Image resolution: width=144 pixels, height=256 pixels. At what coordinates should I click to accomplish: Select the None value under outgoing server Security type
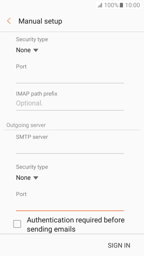tap(23, 177)
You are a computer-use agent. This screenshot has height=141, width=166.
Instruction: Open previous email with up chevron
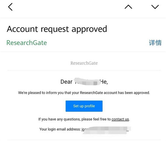pos(128,7)
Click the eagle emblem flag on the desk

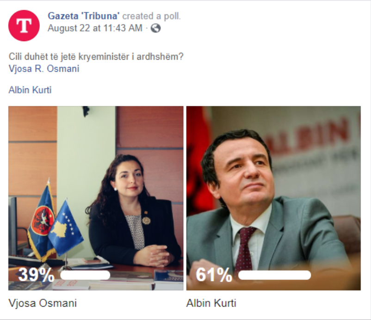[41, 221]
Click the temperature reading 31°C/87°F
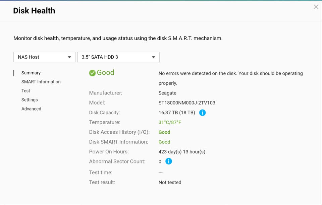 (170, 123)
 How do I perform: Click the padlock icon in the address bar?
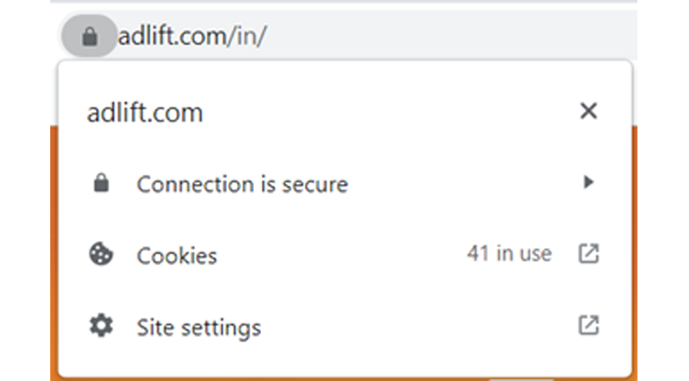pos(90,37)
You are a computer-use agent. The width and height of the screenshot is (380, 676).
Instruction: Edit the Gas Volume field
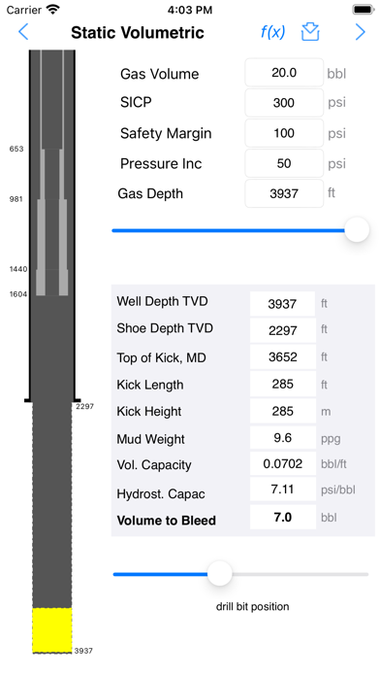[284, 73]
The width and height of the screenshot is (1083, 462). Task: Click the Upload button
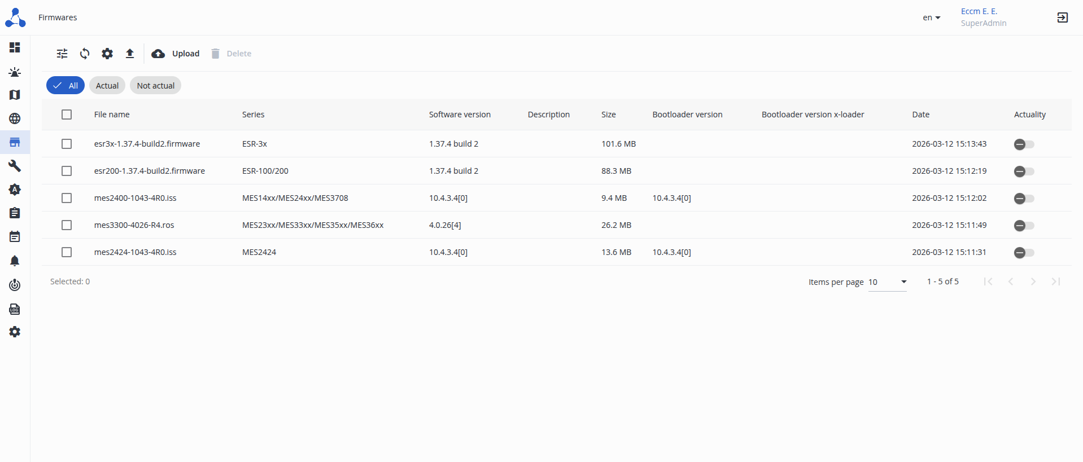[x=176, y=54]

——

Exercise aim =
With pictures excluded, restate word for word the lines from the one that contains "You are a computer-use agent. This" through the end of the material, inclusive, and nothing more.

Output of the task =
You are a computer-use agent. This screenshot has height=141, width=166.
Instruction: Open previous email with up chevron
pos(128,7)
Click the eagle emblem flag on the desk

[41, 221]
Click the temperature reading 31°C/87°F
 (170, 123)
 How do I perform: Click the padlock icon in the address bar?
pos(90,37)
You are a computer-use agent. The width and height of the screenshot is (380, 676).
Instruction: Edit the Gas Volume field
[284, 73]
The width and height of the screenshot is (1083, 462). Task: Click the Upload button
[x=176, y=54]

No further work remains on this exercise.